We have always been teaching more than "it"--more than the primary objective of the lesson within our discipline. We have always had the often unexposed secondary curriculum of being respectful, of sharing ideas, of asking good questions--whether in kindergarten or graduate school. The first step is for us as educators to bring to our consciousness those essential secondary objectives--to own them as fully as any other teaching we strive to do. Once we establish those intentions, then there are lots of strategies to get there; cooperative groups and jigsaw are useful tools, but like all pedagogical options, they can never fit every setting. I think we lose the importance of this discussion by dissecting the weakness of any tool. Let's stay with: 1) we think the secondary curriculum of empathy is valid; 2) we build a classroom culture that provides opportunities to learn the secondary curriculum in multiple ways (that's why it's part of the culture and not just a single-day objective) ; 3) we choose strategies for our lesson plans based on the real students in front of us, who have varied abilities. So sometimes a cooperative group can best help me reach my many objectives--and empathy is always one of them.

Greg Reiva's picture
Greg Reiva
High School Science Teacher

For 20 years I have taught physical science and physics at Streamwood High School in Streamwood Illinois.

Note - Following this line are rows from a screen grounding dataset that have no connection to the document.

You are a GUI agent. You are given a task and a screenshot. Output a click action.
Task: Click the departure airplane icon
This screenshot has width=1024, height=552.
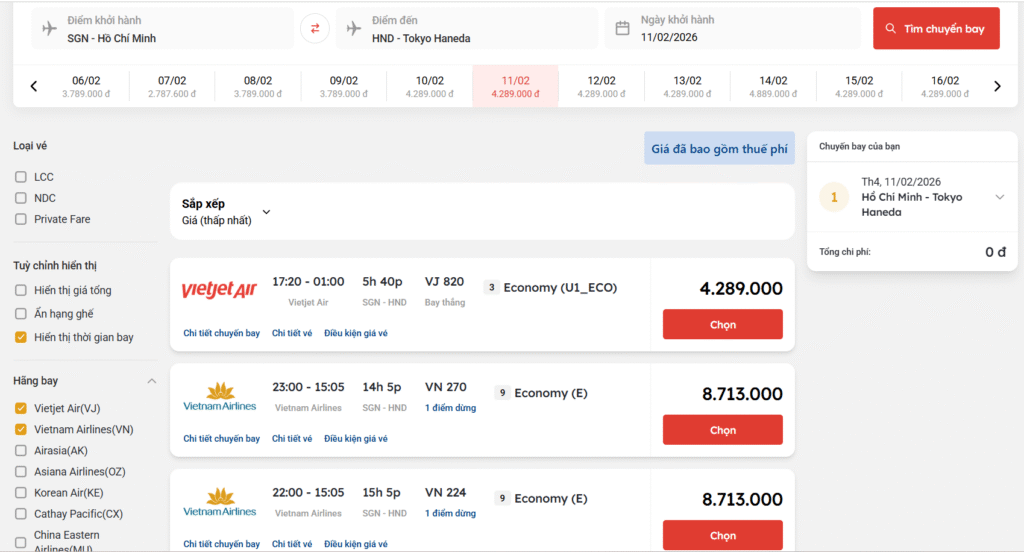50,29
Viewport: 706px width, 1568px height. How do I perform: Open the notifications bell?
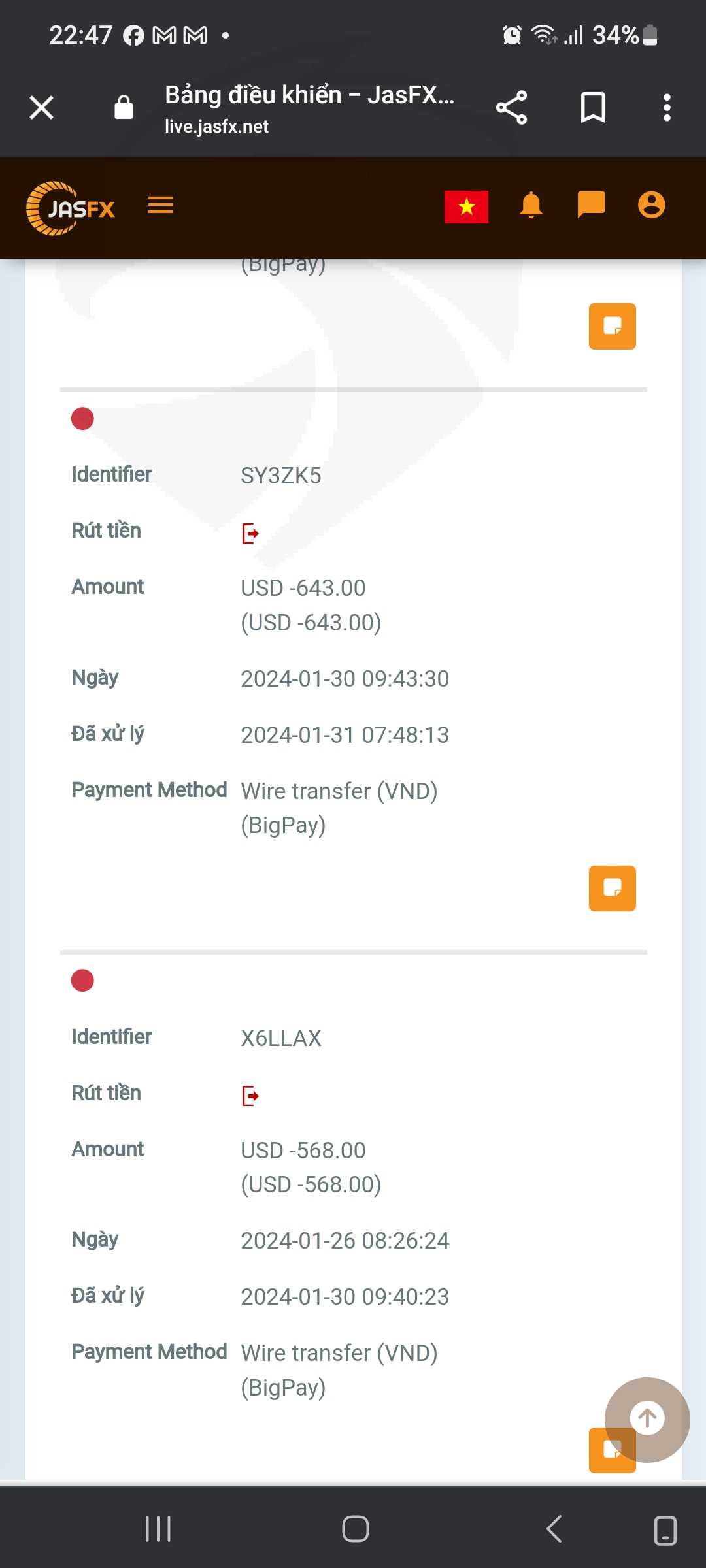(531, 205)
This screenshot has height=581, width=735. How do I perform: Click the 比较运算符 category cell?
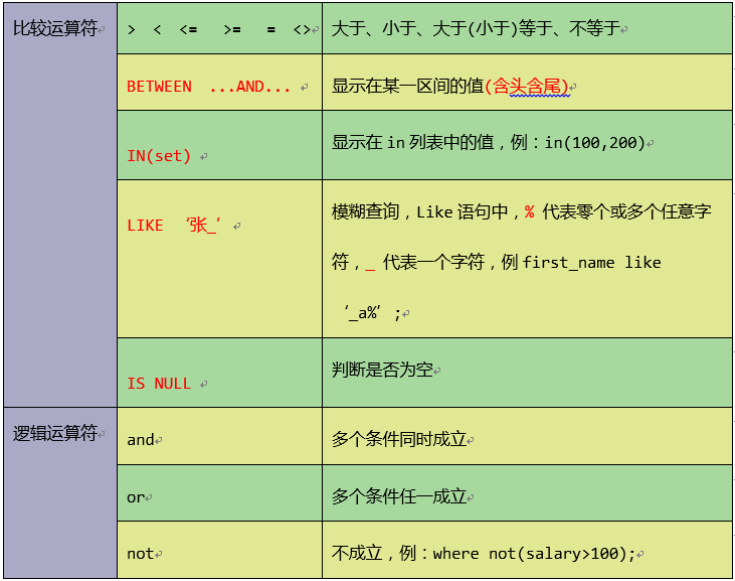point(55,29)
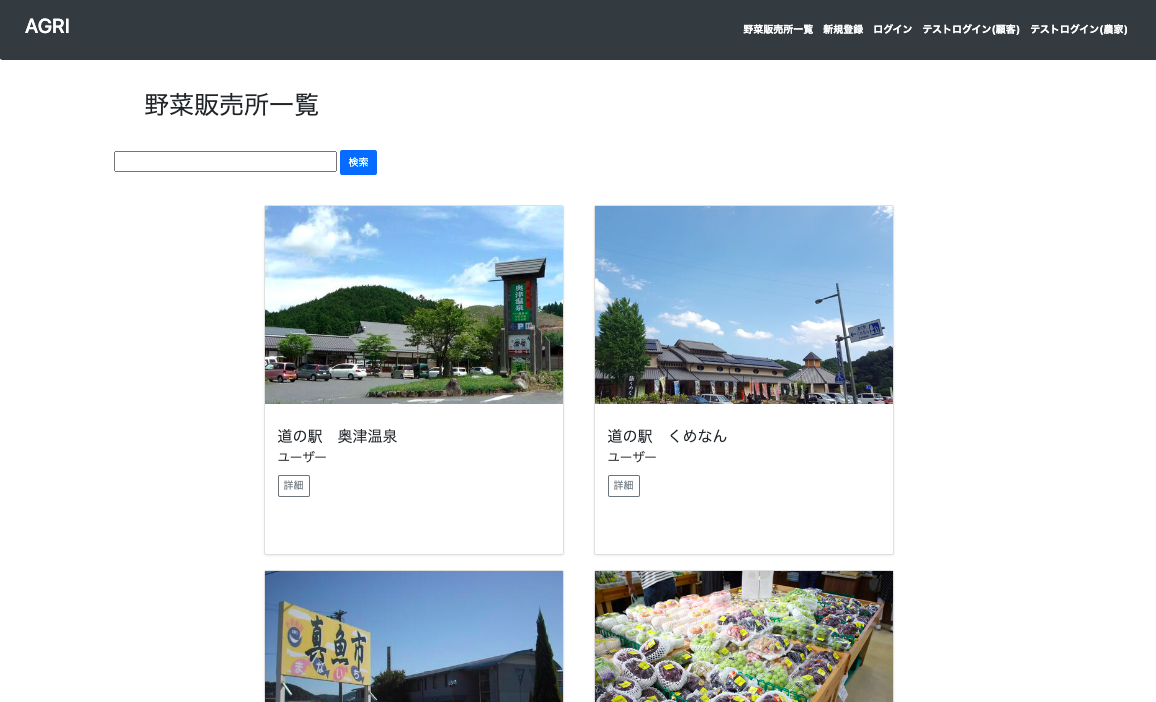
Task: Open 詳細 for 道の駅 くめなん
Action: [x=623, y=485]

I have always been a big advocate for educational initiatives that stress cooperative learning. Since the late 1990's there has been an emphasis in the science literature and research on inquiry-based science with teams of students learning cooperatively. Historically only 20 percent of the science teachers across America employ this model consistently and fewer than that do it well.
Education in the 21st century demands the development of personal attributes such as cooperation, openness to new ideas, commitment, critical thinking and creativity. Competition for grades, in the high school science classroom, works against the development of these needed attributes. A teacher's commitment to the Next Generation Science Standards requires creating new opportunities for students to work as teams and take on new challenges and solve problems. Competition for grades in the science classroom works against the development of a growth mind set within each student. Students in the 21st century must have the self confidence to continually reach for success and opportunities even as they face failure and struggles. Our students will be competing in a global economy that is in constant evolution. Today it is crucial that students develop as life-long learners housing the intellectual curiosity to address and engage evolving new challenges that they will face as citizens in the 21st century economy.

Lee Johnson's picture

[quote]I think we lose the importance of this discussion by dissecting the weakness of any tool. Let's stay with: 1) we think the secondary curriculum of empathy is valid; 2) we build a classroom culture that provides opportunities to learn the secondary curriculum in multiple ways (that's why it's part of the culture and not just a single-day objective) ; 3) we choose strategies for our lesson plans based on the real students in front of us, who have varied abilities. So sometimes a cooperative group can best help me reach my many objectives--and empathy is always one of them.[/quote]

"I think we lose the importance of this discussion by dissecting the weakness of any tool. " I agree! I believe that when we work so hard at finding why something won't work, we lose valuable time using what does. I love your three points that follow the quote and agree with each.